Chi ha avuto modo di
ascoltare Rhythm & Blues, l’ultimo lavoro a firma Buddy Guy uscito nel
2013, sa esattamente cosa aspettarsi da questo nuovo Born To Play Guitar. E’
vero: sono passati due anni, e alla soglia degli ottanta (Buddy ne ha compiuti
settantanove a luglio), un biennio è un lasso di tempo così lungo che sarebbe
potuto accadere qualsiasi cosa (nel frattempo ci ha lasciati The King). Eppure
quel disco era pervaso da una vitalità così esuberante da apparire
assolutamente inconciliabile con le derive esiziali della vecchiaia. Oggi,
coloro che avevano nutrito dei dubbi sulla tenuta artistica di Guy, non possono
far altro che ricredersi, mentre chi aveva, invece, coltivato la propria
inesauribile fede nel potere taumaturgico del rock(blues) è stato premiato con
un disco bellissimo. Born To Play Guitar esibisce infatti lo stesso sfavillio
tecnico e creativo del predecessore, riconsegnandoci un arzillo vecchietto che
mette in riga, ancora una volta, tutti i suoi giovani scudieri, e che non si
limita a farci sentire che come la suona lui nessun altro è in grado, ma all’occasione
sa pure mostrare i muscoli, mulinando la Stratocaster come una durlindana (Wear
You Out, in duetto con Billy Gibbons degli ZZ Top viaggia ai confini dell’hard).

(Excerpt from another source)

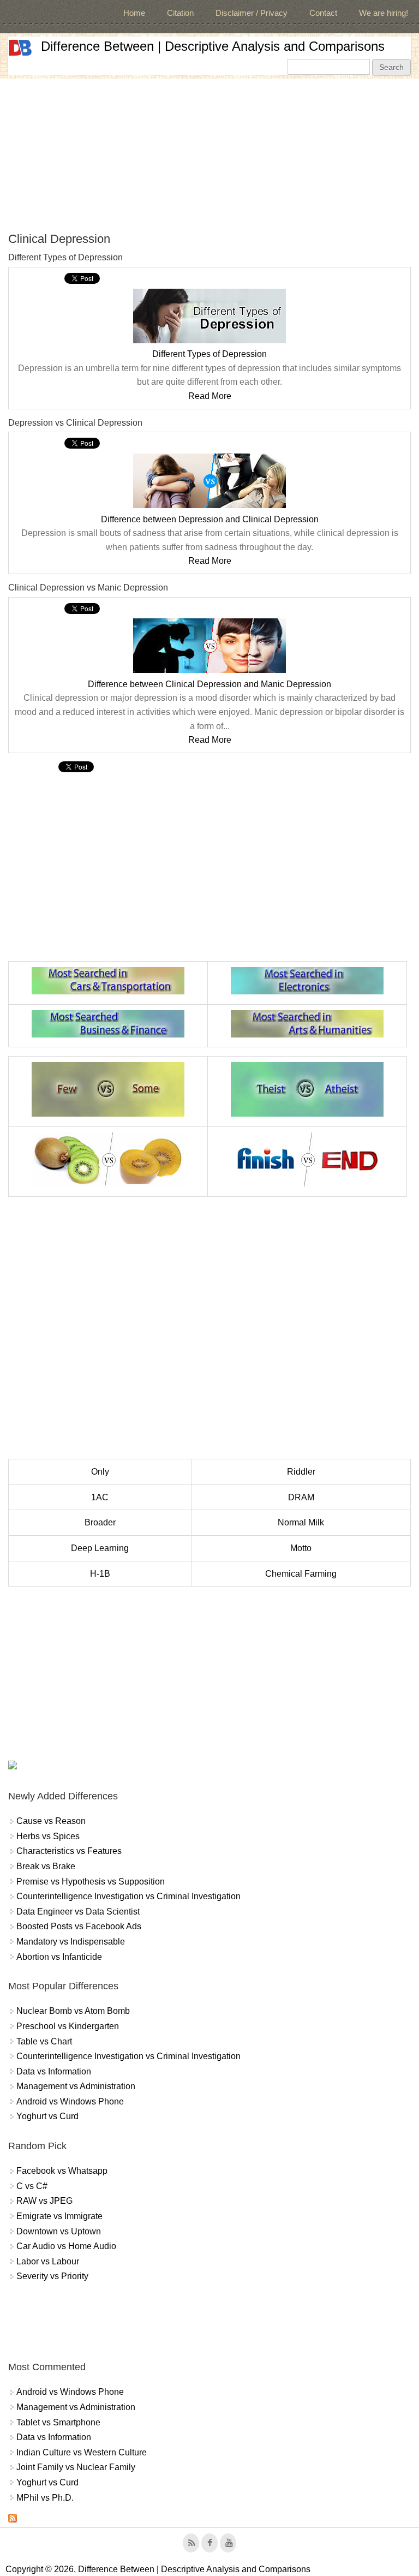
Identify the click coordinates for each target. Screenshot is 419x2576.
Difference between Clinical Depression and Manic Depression (209, 684)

Accompagnato da un pugno di musicisti coi contro cazzi (in Turn Me Wild il
basso lo suona Billy Cox, non so se mi spiego), Guy sciorina tutto il suo
repertorio, che guarda alle radici (l’immensa e autobiografica title track),
rimastica in chiave moderna il sound di Chicago, e si concede anche qualche
azzeccato divertissement, come nello swing di (Baby)You Got What It Takes, in
cui duetta con una misuratissima Joss Stone. A voler cercare il pelo nell’uovo,
ci vien da dire che la produzione di Tom Hambridge (Re Mida del rock blues, qui
in veste oltre che di produttore anche di batterista) talvolta leviga un po’ troppo
il suono (Flesh & Bobe, ballad eseguita con Van Morrison e dedicata a B.B.

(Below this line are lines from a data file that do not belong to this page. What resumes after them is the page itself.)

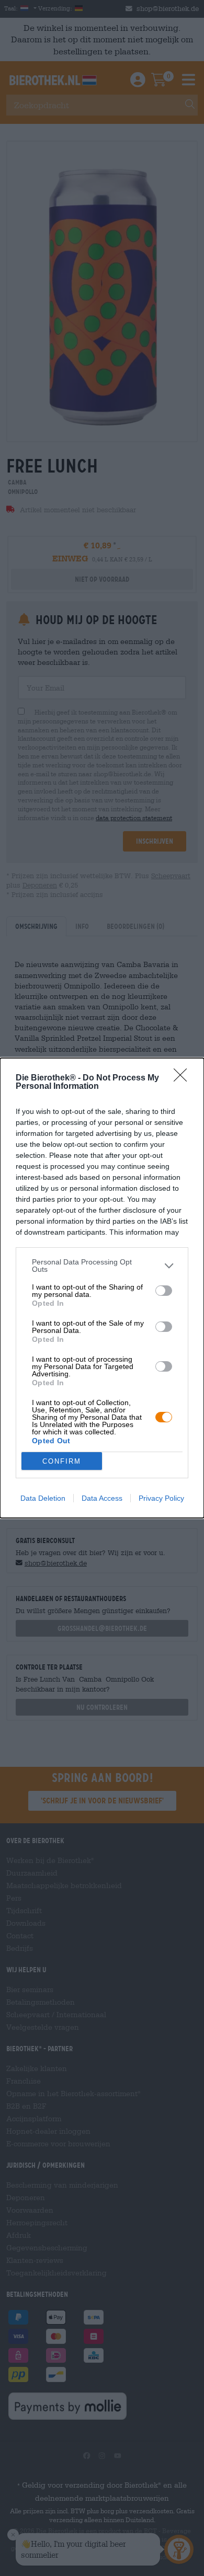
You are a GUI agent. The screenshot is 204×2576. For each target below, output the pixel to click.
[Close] (184, 1078)
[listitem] (102, 1265)
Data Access (102, 1498)
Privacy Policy (161, 1498)
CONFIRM (61, 1461)
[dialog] (102, 1288)
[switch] (163, 1290)
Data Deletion (42, 1498)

King, appare davvero fuori contesto), ma come detto, è solo un pelo. Born To
Play Guitar è, a tutti gli effetti, un disco vario, divertente e così vitale
che, anche dopo parecchi ascolti, si fa fatica a togliere dallo stereo. Cosicché,
vien da dire, che se Buddy è nato per suonare la chitarra, beh, noi siamo nati
per ascoltarla.
VOTO: 8
Blackswan, domenica 13/09/2015
4 commenti:
Un grande blues-man, come pochi attualmente ce ne sono.Grande tecnica ed espressività.Voto meritato!
Chiosa strepitosa ;)
Buddy Guy è rimasto l'ultimo esponente di un certo blues che nasce realmente dal campo di cotone. un mito, una leggenda, non so se sono parole inflazionate, però sono le uniche che lo descrivono. personalmente, da chitarrista, un eroe
@ Mr Hyde: Forse, l'ultimo rimasto.
@ Monty : :)
@ Alessandro: una delle poche chitarre che ancora sa infuocare l'anima.